Commerce One, Inc.
- Company type: Public
- Founded: 1994; 32 years ago
- Founder: Tom Gonzales Thomas Gonzales Jr.
- Defunct: February 7, 2006; 20 years ago
- Fate: Acquired
- Headquarters: Pleasanton, California
- Revenue: ▲$401 million (2000)
- Net income: -$344 million (2000)
- Total assets: ▲$3.070 billion (2000)
- Total equity: ▲$2.799 billion (2000)
- Number of employees: 3,766 (2000)

= Commerce One =

American e-commerce company

Commerce One, Inc. was an American company that operated online auctions focused on B2B e-commerce. At the peak of the dot-com bubble in 2000, the company had a market capitalization of $21.5 billion; it was liquidated in 2004 for less than $20 million, a 99.9% decline.

The company's technologies included Schema for Object-Oriented XML (SOX), an XML schema technology that influenced the development of the W3C's XML Schema language and the Java Architecture for XML Binding (JAXB).

==History==
The company was founded in 1994 as DistriVision by Tom Gonzales and his son, Thomas Gonzales Jr. It was renamed Commerce One in 1997 after Mark Hoffman became CEO.
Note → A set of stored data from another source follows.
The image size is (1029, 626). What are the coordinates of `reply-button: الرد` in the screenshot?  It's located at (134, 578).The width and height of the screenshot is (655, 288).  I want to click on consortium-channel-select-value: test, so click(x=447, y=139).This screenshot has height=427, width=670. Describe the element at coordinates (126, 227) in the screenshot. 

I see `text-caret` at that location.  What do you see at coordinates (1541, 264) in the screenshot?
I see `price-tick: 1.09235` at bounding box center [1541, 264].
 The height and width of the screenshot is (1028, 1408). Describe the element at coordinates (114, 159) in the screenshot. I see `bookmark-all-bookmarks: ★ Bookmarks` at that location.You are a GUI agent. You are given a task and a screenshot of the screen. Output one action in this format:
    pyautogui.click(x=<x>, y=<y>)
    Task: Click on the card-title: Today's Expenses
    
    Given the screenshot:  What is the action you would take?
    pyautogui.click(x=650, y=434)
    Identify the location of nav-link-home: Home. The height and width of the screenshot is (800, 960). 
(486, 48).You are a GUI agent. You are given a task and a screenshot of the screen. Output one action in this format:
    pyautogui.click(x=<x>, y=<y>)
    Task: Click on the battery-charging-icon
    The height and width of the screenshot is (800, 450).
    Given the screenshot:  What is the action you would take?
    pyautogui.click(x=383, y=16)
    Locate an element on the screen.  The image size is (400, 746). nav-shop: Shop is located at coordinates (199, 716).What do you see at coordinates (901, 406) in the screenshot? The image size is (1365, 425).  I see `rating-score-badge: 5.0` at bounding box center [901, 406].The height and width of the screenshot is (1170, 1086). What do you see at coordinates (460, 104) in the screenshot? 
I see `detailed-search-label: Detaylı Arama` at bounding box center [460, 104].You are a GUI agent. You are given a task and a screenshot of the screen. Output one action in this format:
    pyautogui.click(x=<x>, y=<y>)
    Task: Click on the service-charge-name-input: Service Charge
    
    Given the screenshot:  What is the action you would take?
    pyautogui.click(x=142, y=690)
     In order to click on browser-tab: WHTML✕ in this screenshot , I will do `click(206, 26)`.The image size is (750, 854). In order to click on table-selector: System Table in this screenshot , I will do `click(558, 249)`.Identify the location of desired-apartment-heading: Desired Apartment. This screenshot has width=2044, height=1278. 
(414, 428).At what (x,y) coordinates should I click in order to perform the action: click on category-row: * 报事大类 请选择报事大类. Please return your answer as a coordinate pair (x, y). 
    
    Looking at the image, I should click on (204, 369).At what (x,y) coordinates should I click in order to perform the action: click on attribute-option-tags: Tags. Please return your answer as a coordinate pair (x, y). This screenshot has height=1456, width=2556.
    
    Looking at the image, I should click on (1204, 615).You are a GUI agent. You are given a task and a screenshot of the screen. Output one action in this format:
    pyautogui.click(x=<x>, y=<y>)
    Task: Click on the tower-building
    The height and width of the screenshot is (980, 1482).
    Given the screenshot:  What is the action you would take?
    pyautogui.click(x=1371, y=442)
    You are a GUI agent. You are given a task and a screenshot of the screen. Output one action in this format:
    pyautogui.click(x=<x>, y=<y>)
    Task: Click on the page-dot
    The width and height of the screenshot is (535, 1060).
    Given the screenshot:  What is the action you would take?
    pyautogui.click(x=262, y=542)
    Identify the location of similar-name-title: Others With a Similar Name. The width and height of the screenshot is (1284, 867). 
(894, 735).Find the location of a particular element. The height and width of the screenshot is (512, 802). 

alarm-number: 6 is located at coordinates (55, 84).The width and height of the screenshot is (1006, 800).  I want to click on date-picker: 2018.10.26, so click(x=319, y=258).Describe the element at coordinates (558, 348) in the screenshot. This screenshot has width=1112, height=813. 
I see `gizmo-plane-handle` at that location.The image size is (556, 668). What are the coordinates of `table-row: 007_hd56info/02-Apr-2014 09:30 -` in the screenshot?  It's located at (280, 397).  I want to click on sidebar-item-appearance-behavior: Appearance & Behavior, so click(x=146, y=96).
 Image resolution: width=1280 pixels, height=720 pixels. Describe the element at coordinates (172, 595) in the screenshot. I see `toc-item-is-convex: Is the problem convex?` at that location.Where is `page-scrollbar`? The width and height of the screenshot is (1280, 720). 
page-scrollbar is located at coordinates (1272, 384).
In January 1999, the company acquired Veo Systems from Asim Abdullah for $300 million.

In November 1999, the company acquired CommerceBid from Ramesh Balwani for $4.5 million in cash and 785,000 shares and the company partnered with General Motors to create an online marketplace.

In July 1999, on its first trading day after its initial public offering, the company's stock price rose 190%.

In September 2000, the company acquired AppNet for $1.6 billion in stock.

In December 2000, the company formed Covisint with Ford Motor Company, General Motors, Daimler AG, Renault, and Nissan. Ford and General Motors each received 14.4 million shares of Commerce One and Commerce One owned 2% of Covisint.

In 2001, co-founder Thomas Gonzales Jr. died of a rare cancer at age 35 and left his stake in the company, then worth $91 million, in a trust to help the needy. His father was later accused of mismanaging trust funds. The accusation was never proven.

In October 2002, the company announced that it planned to lay off 400 employees, 36% of its staff.

The company filed bankruptcy in October 2004. In December 2004, a portion of the company's patent portfolio was sold to JGR Acquisitions, a subsidiary of Novell, for $15.5 million and the remainder of the company was sold to ComVest Partners for $4.1 million.

In February 2006, the company was acquired by Perfect Commerce.

In July 2017, Proactis acquired Perfect Commerce for $132.5 million.